── Excerpted passage ──

Barquin v. Hall Oil Co.

Decision Date25 October 1921
Docket Number994
Citation28 Wyo. 164,201 P. 352
PartiesBARQUIN v. HALL OIL CO
CourtWyoming Supreme Court

Rehearing Denied January 10, 1922, Reported at: 28 Wyo. 164 at 180.

ERROR to the District Court of Fremont County; HON. CHAS.E. WINTER Judge.

Action by James Barquin and another against the Hall Oil Company for the cancellation of two oil and gas leases and for damages for failure to cancel said leases of record following forfeiture of rights thereunder by failure to drill.

Opinion denying rehearing follows the original opinion.

Affirmed.

John J Spriggs, for plaintiffs in error.

The court erred in sustaining the demurrer to the original petition and in sustaining the motion to strike from the amended petition all allegations of damages; the court erred in sustaining the demurer to the third and fourth causes of action and in entering judgment of dismissal. (Kleiner v. Okelley, 167 P. 1.) Plaintiffs were denied substantial rights by the order of the court below in striking out all allegations of damage, as only redundant, irrelevant and scurrilious matter may be stricken. (See 4407 Comp. Stats. 1910.) This ruling confined plaintiff to his remedy of review on appeal from final judgment. (Hutchinson Co. v. Fahey, 168 P. 1139; Methew v. Barton, 128 P. 627; Doolittle v. McConnell, 174 P. 307; Virtue v. Stanley, 139 P. 764.) The sufficiency of the pleading could not be tested by motion to strike. The action resembled one for injunction and damages, both being properly included in one count. (Rogers v. Milliken Oil Co., 161 P. 800; Keppner v. Lemon, 35 A. 109.) The allegations were proper as a basis for damages. (Howerton v. Kansas Gas Co., 34 L. R. A. N. S. 40.) Motion to strike included all allegations properly pleaded. (Turk v. Page, 174 P. 1081.) The law permits no wrong without a remedy. (Pom. Eq. Jr. 427. Cyc. Law Dic. 930.) Action for damages lies for a pecuniary loss. (City v. High, 175 P. 229. Am. Jur. 143.) Refusal to cancel a forfeited lease justifies action for damages. (Rogers v. Milliken Co., supra. Keppner v. Lemon, supra. Archer O. & G. 344; Bettman v. Shadle, 22 Ind.App. 542; Ward v. Triple Co., 115 S.W. 819.) Rules of construction peculiar to oil and gas leases differ from general rules. (Archer O. & G. 148.)

───
── Listed entries ──

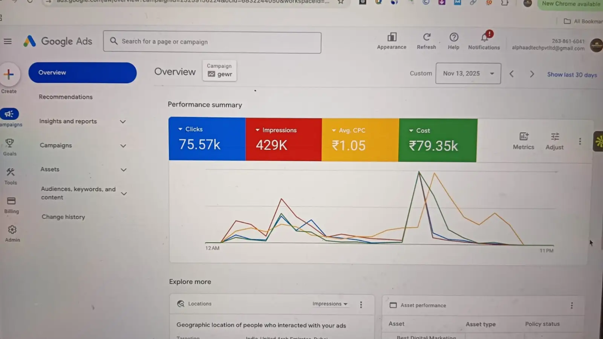Open the Appearance settings icon
This screenshot has width=603, height=339.
[392, 37]
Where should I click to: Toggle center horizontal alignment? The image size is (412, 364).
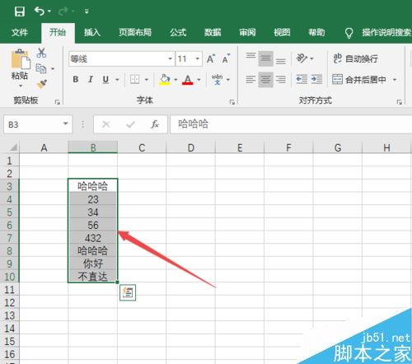pos(265,80)
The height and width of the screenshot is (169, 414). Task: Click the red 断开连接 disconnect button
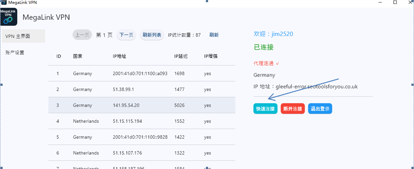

───

◆ **Given instruction**
Carry the Barquin v. Hall Oil Co. case report forward from its last sentence. The records can be left aside.

◆ **Response to the exercise**
Covenants for development and protection are implied in instruments of this class. (Parrafine Co. v. Cruse, 162 P. 716; New State Co. v. Dunn, 182 P. 514; Core v. New York Co., 52 W.Va. 276; Brewster v. Lanyon Co., 140 F. 801; Harris v. Oil Co. 57 Ohio St. 118; 48 N.E. 502; Phillips v. Hamilton, 95 P. 846.) Failure to perform covenants in an oil and gas lease from fraudulent motives justifies punitive damages. (Colgan v. Forest Co. 194 Pa. 234; 45 A. 119; Young v. Oil Co. 194 Pa. 234; Howerton v. Gas Co. 34 L. R. A. (NS) 40; Brewster v. Lanyon Co. 140 F. 801; Blackwell Co. v. Whitesides, 174 P. 573.) Failure to cancel forfeited lease is actionable where damage is shown. (Flood v. Von Marcard, 172 P. 885.) The petition alleges that the uncancelled leases prevented a sale; this was a slander of title. (525 Cyc.) It is alleged that failure to cancel the forfeited leases was malicious and entitled plaintiff to damage, actual and exemplary.

Hagens and Murane, for defendant in error.

There is no statute in Wyoming making it the duty of a lessee to discharge or cancel a recorded lease; the Oklahoma case of Rogers v. Milliken does not sustain plaintiff in error and an abandoned oil and gas lease may be cancelled in equity. (Thorton's Law 3rd Edition, 1155.) A declaration of forfeiture is inconsistent with an action for damages. (27 Cyc. 1423.) Ward v. Triple Co. was an action to recover rentals and not for damages. Keppner v. Lemon differs from the facts involved, but that case was overruled in Colgan v. Oil Co.; Archer L. and P. 444.) (See also Brown v. Producers Co., 64 So. 674; Indiana Oil Co. v. McCrory, 140 P. 610; Brewster v. Lanyon Co., 140 F. 801; Blackwell Co. v. Whitesides, 174 P. 573.) The rulings upon motions are not in the record. This court has repeatedly held that it will not consider motions not brought into the record by bill of exceptions. (David v. Whitehead, 13 Wyo. 189; Syndicate Co. v. Bradley, 6 Wyo. 171; Perkins v. McDowell, 3 Wyo. 328; Keffer v. State, 12 Wyo. 49; Littleton v. Burgess, 16 Wyo. 58.) The ruling of the lower court sustaining the demurrer to third and fourth causes of action and the judgment of said court should be sustained.

BLUME, Justice. POTTER, C. J., and KIMBALL, J., concur.

OPINION

BLUME, Justice.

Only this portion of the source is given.